◆ ТЕКСТ
════════════════════

Астряб вскипел и бросился на обыск. Стал искать в партах. Осмотрел их все… Увы, ничего не нашел. Но едва он сел на кафедру, как снова полились звуки печальной арии Виолетты.
Бедный М. Г. опять бросился искать. Перещупал в том месте класса, откуда лилась музыка, даже карманы ученических брюк… Ничего нет подозрительного. А едва взошел на кафедру, – снова музыка…
Мучительный урок, наконец, кончается. Перемена. Идет Астряб в другой класс. Едва вошел, – опять жалоба умирающей Виолетты:
Adio, del passato
I sonni irridenti![90]
Снова безрезультатные обыски… И так продолжалось весь день, все пять уроков. Обессиленный неравной борьбой, М. Г. пытался спасти положение шутками:
– Уу! Маленькие какие… Забавляются!
Последствий для проказников все это не имело. Сам М. Г. не решился жаловаться. Вероятно, не хотел обнаружить, до чего пала у него в классах дисциплина.

════════════════════

◆ ИСХОДНЫЕ ДАННЫЕ
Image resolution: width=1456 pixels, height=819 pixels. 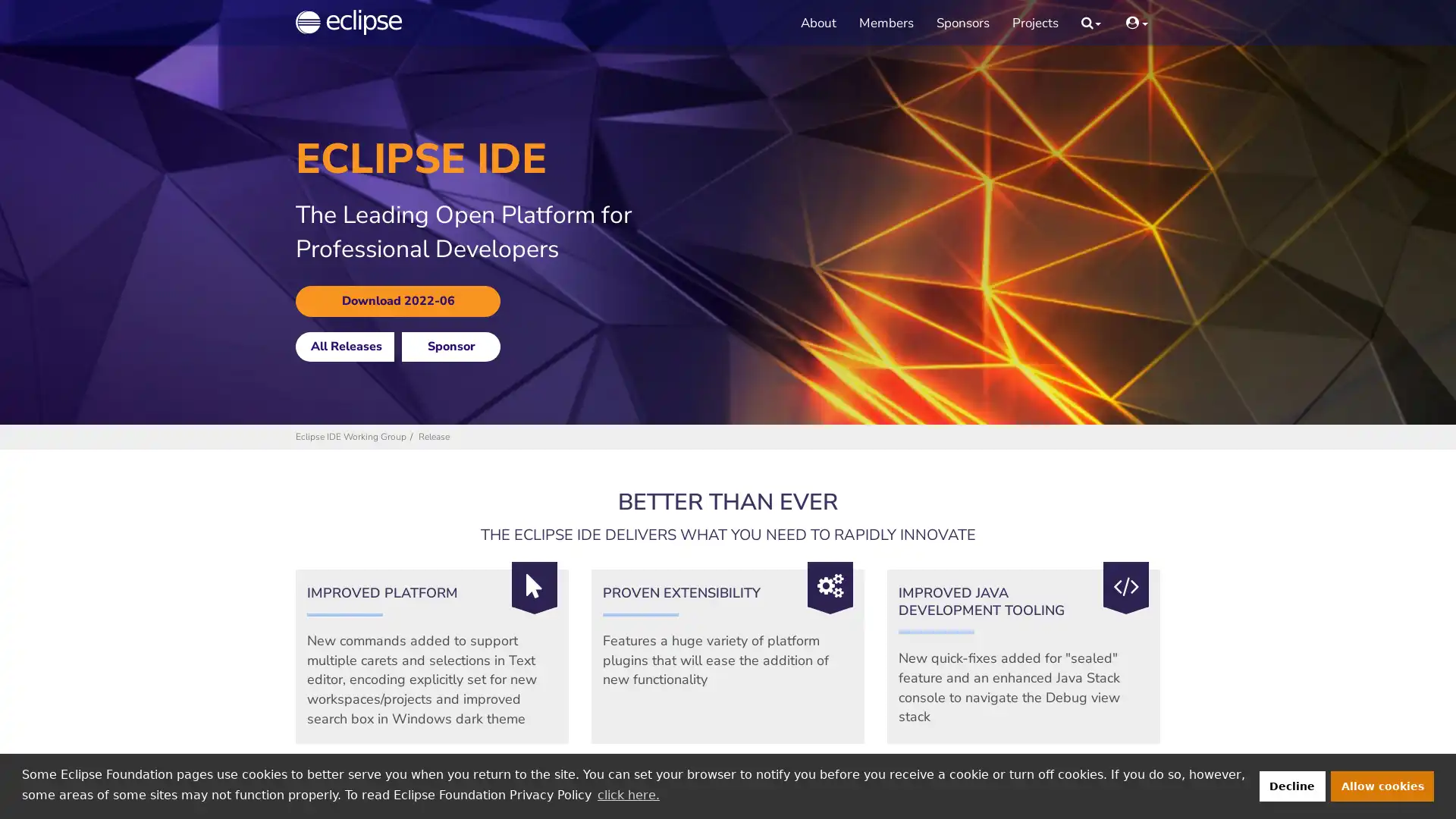 I want to click on deny cookies, so click(x=1291, y=785).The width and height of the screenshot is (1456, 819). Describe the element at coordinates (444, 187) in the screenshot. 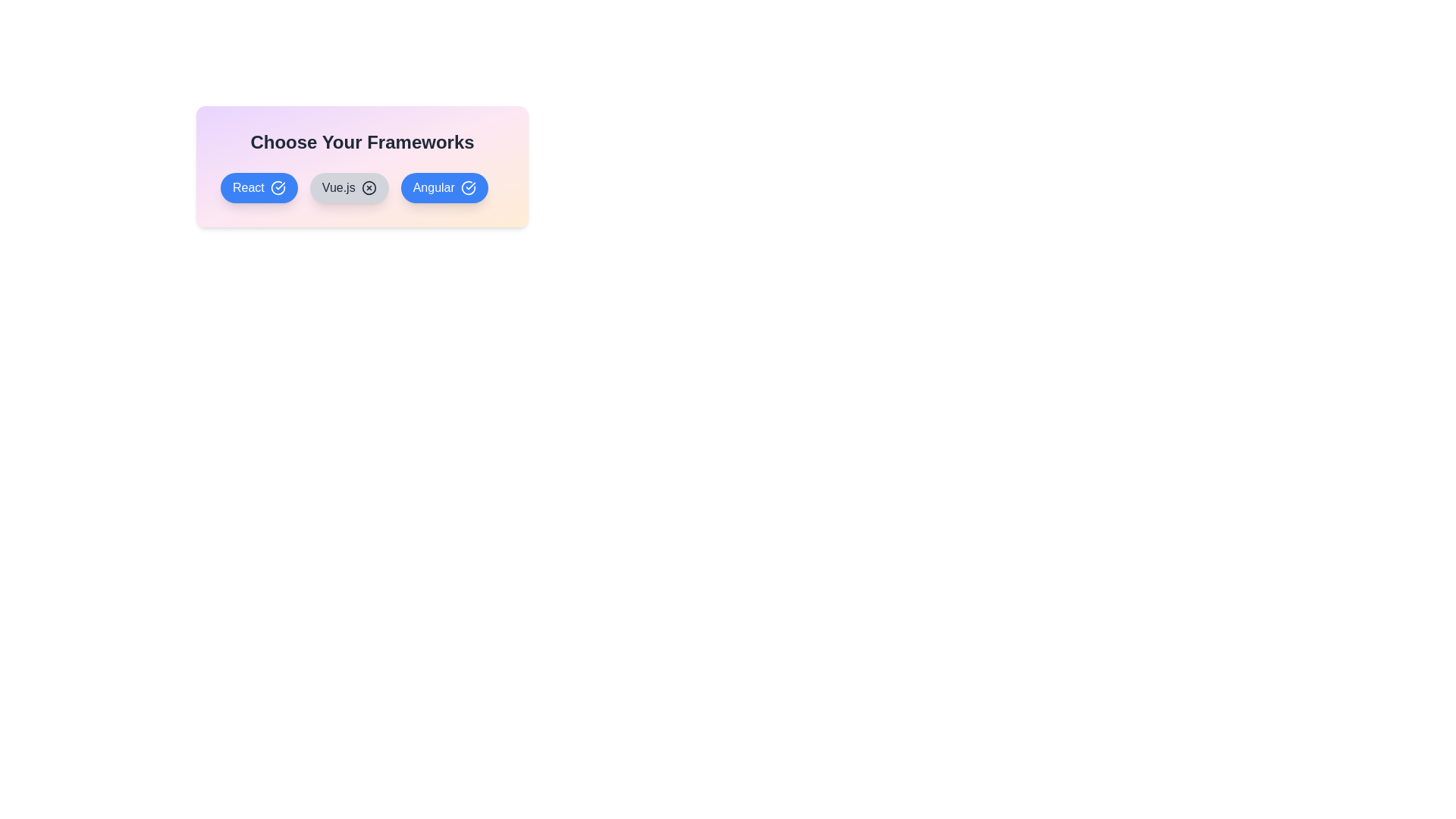

I see `the chip labeled Angular` at that location.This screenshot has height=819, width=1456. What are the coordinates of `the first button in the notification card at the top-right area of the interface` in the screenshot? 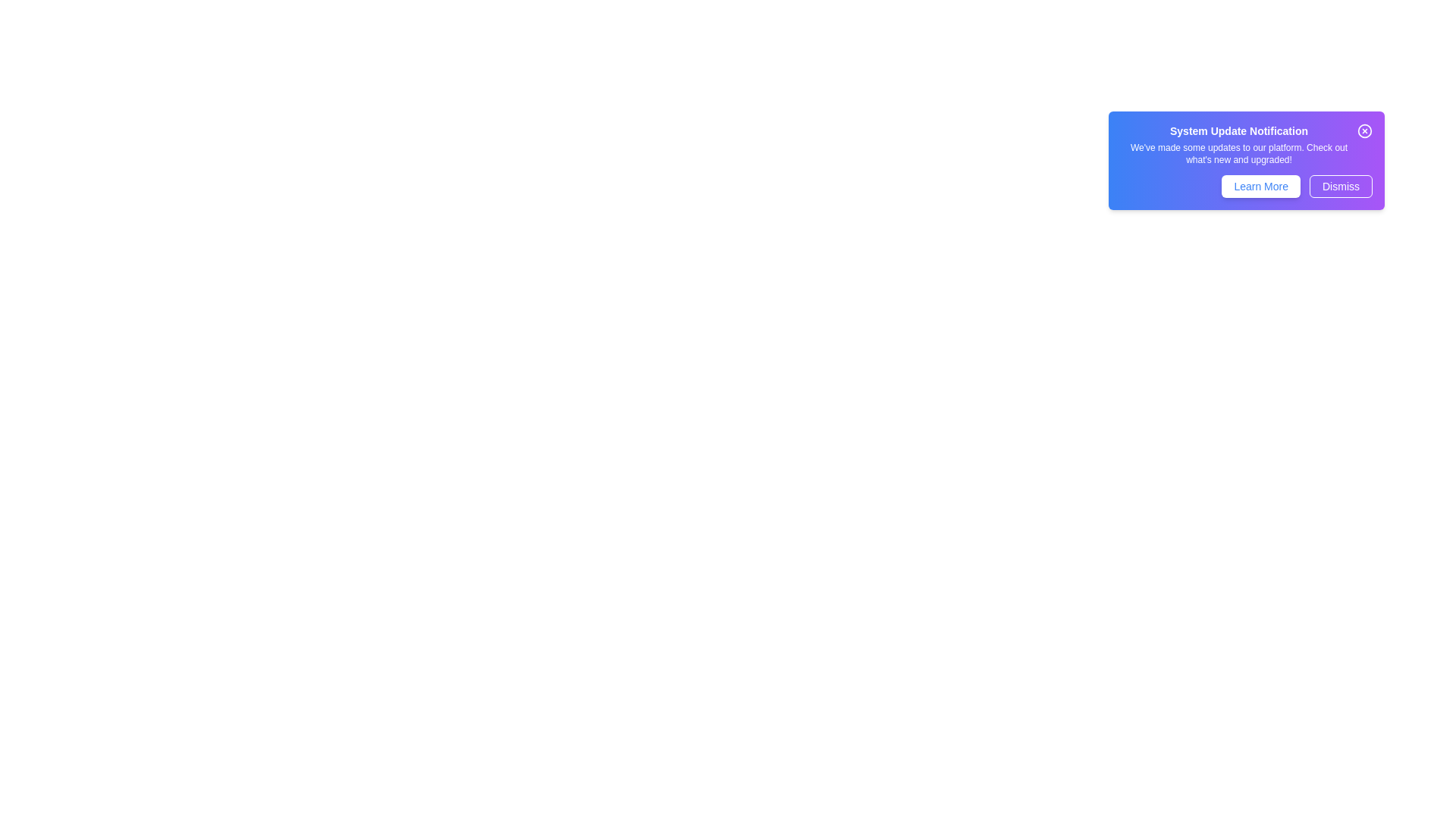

════════════════════

◆ УСЛОВИЕ ЗАДАНИЯ
Выпишите из текста без изменений фрагмент, который открывается словами, содержащими «Бедный М. Г.», и завершается словами «в классах дисциплина.». Данные приводятся как самостоятельный материал, не связанный с текстом.

◆ ПРАВИЛЬНЫЙ ОТВЕТ
Бедный М. Г. опять бросился искать. Перещупал в том месте класса, откуда лилась музыка, даже карманы ученических брюк… Ничего нет подозрительного. А едва взошел на кафедру, – снова музыка…
Мучительный урок, наконец, кончается. Перемена. Идет Астряб в другой класс. Едва вошел, – опять жалоба умирающей Виолетты:
Adio, del passato
I sonni irridenti![90]
Снова безрезультатные обыски… И так продолжалось весь день, все пять уроков. Обессиленный неравной борьбой, М. Г. пытался спасти положение шутками:
– Уу! Маленькие какие… Забавляются!
Последствий для проказников все это не имело. Сам М. Г. не решился жаловаться. Вероятно, не хотел обнаружить, до чего пала у него в классах дисциплина.